Task goal: Report how many lines below contain the word "profile", and give only that number.
··········
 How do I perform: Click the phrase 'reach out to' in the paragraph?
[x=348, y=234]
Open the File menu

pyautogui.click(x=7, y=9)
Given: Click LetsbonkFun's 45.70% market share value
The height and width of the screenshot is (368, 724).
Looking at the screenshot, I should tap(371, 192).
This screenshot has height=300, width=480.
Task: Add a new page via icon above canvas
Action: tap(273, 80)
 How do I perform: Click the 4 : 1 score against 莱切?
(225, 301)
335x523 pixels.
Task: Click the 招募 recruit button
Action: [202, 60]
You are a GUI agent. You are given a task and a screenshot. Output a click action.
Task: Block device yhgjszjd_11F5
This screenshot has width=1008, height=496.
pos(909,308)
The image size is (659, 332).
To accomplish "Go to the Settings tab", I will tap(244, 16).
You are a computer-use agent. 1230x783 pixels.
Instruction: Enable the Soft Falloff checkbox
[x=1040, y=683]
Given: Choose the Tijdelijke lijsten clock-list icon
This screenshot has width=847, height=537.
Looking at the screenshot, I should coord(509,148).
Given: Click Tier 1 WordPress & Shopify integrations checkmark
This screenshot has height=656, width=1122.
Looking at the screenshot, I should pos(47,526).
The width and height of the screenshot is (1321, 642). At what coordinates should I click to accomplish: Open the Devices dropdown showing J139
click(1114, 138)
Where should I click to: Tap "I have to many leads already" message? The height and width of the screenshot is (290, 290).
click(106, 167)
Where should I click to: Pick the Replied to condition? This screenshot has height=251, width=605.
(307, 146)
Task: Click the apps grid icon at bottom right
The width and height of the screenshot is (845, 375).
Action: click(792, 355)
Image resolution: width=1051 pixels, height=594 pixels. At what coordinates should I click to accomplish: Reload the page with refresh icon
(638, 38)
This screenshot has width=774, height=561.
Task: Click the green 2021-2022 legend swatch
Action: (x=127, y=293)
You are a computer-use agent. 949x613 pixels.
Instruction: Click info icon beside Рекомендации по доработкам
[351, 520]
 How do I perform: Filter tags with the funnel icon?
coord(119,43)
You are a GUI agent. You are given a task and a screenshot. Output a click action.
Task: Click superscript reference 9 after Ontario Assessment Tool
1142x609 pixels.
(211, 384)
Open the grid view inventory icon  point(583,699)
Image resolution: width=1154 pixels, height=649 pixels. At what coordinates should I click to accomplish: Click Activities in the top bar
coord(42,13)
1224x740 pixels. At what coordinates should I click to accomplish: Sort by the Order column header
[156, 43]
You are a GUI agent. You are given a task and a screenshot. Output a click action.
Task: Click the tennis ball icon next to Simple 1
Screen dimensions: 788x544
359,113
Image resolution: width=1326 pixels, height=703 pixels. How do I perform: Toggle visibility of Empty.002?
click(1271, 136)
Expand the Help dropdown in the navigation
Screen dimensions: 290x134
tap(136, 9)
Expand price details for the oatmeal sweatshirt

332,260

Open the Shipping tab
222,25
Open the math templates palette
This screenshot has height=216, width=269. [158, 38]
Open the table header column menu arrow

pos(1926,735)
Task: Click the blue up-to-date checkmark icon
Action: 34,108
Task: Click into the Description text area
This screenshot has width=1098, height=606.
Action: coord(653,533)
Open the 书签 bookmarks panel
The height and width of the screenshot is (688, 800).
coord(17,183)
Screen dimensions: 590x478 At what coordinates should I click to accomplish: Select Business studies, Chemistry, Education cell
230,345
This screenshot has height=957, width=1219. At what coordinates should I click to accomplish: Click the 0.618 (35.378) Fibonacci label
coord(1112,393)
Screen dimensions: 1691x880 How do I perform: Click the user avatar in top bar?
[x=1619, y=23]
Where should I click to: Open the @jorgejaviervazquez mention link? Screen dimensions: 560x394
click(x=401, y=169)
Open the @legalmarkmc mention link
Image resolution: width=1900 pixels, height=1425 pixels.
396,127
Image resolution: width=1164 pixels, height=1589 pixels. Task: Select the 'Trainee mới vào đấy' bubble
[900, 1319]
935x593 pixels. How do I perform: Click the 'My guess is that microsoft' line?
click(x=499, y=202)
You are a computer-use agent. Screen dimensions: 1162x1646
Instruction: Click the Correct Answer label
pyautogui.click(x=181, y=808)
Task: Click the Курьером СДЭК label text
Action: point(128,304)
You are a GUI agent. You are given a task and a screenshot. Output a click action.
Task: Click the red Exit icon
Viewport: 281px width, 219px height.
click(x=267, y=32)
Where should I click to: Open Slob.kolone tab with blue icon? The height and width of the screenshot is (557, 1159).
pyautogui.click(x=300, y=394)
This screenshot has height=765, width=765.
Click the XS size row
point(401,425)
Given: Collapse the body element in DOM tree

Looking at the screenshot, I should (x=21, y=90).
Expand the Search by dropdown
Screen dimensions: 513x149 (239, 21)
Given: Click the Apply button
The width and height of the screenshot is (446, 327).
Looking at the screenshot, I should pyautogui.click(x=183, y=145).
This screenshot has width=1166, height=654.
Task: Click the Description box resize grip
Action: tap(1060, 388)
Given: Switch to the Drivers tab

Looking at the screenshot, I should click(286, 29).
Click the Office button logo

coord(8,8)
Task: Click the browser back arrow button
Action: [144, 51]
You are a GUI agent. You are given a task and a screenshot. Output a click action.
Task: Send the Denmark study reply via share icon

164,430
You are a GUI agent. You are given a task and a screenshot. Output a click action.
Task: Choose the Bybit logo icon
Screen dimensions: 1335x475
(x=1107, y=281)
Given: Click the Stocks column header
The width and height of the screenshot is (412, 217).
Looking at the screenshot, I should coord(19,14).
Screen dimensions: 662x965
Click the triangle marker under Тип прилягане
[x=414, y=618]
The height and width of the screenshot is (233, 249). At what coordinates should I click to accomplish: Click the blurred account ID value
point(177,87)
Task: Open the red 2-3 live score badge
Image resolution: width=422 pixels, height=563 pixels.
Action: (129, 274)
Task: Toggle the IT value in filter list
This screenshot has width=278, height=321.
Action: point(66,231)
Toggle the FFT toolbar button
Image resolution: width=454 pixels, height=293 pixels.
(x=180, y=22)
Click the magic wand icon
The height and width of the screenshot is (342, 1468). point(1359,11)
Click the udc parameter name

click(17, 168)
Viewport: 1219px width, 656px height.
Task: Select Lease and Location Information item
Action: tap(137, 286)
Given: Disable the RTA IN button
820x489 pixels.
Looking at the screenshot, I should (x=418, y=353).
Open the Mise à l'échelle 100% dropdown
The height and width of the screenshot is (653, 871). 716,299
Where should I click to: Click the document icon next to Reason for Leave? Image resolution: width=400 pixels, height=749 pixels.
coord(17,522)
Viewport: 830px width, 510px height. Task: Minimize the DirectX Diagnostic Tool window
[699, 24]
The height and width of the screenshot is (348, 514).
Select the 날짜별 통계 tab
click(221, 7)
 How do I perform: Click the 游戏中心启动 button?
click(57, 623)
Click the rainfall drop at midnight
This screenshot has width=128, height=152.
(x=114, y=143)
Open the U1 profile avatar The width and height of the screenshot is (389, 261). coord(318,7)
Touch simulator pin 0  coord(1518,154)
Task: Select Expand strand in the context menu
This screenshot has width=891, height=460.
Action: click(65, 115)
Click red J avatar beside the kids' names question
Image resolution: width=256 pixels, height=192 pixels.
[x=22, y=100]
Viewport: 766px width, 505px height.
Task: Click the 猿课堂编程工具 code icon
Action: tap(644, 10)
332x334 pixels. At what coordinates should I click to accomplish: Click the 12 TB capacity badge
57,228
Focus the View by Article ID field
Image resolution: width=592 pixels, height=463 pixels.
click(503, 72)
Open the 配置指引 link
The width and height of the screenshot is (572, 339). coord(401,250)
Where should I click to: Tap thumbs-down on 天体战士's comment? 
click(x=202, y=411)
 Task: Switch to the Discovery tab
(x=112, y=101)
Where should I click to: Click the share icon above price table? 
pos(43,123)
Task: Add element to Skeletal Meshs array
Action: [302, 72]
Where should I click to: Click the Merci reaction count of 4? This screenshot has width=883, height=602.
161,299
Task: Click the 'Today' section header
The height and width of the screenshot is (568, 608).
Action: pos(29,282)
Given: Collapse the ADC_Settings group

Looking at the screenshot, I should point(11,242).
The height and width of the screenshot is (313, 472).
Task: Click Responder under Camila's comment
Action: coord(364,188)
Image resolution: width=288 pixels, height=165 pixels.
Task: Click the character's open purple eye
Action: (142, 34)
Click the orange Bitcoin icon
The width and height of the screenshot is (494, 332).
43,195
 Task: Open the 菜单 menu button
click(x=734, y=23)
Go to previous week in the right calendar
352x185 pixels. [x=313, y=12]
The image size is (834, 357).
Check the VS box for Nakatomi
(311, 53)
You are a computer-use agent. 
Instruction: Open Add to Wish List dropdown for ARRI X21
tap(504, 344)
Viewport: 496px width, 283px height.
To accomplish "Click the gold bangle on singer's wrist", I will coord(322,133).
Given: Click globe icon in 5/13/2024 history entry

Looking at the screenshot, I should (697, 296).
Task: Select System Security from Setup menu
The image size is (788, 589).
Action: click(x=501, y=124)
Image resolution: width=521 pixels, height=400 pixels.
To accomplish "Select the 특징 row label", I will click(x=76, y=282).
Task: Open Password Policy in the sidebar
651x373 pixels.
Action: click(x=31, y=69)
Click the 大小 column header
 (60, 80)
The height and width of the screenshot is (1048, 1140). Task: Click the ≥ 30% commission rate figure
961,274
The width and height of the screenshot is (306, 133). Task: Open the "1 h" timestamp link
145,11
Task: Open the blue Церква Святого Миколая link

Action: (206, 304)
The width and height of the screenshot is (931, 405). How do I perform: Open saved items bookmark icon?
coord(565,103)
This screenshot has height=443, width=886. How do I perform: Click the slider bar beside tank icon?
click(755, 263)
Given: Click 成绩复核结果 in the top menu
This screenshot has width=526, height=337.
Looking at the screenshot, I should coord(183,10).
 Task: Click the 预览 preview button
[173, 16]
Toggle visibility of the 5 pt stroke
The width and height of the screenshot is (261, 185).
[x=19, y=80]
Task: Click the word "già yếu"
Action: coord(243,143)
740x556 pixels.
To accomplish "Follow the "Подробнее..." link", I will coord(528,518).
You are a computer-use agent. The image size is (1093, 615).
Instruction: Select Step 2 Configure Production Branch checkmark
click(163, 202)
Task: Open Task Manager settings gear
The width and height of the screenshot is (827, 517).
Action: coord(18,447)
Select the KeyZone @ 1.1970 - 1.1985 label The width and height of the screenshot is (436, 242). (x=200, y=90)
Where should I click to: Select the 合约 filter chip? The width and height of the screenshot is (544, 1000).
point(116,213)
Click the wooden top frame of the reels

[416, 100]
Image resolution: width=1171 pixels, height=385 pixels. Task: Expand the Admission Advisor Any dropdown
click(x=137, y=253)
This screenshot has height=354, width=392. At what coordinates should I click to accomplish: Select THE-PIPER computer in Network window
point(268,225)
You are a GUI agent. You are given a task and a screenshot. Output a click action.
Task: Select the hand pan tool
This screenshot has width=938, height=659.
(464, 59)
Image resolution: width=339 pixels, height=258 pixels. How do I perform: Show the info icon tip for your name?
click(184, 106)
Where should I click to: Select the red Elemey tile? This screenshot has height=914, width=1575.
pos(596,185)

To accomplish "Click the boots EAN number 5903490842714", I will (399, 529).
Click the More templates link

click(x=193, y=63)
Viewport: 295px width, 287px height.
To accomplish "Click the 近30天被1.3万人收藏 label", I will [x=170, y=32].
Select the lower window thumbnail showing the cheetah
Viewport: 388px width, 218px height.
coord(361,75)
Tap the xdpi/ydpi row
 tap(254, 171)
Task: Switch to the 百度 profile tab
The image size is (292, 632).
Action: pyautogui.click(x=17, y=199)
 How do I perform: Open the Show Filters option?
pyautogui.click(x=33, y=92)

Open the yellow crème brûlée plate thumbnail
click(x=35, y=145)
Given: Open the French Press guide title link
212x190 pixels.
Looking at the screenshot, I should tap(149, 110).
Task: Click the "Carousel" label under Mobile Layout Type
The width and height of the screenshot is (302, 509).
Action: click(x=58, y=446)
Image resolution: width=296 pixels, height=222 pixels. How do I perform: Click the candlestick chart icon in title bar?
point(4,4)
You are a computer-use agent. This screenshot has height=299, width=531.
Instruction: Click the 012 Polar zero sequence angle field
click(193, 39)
··········
Problem solution: 2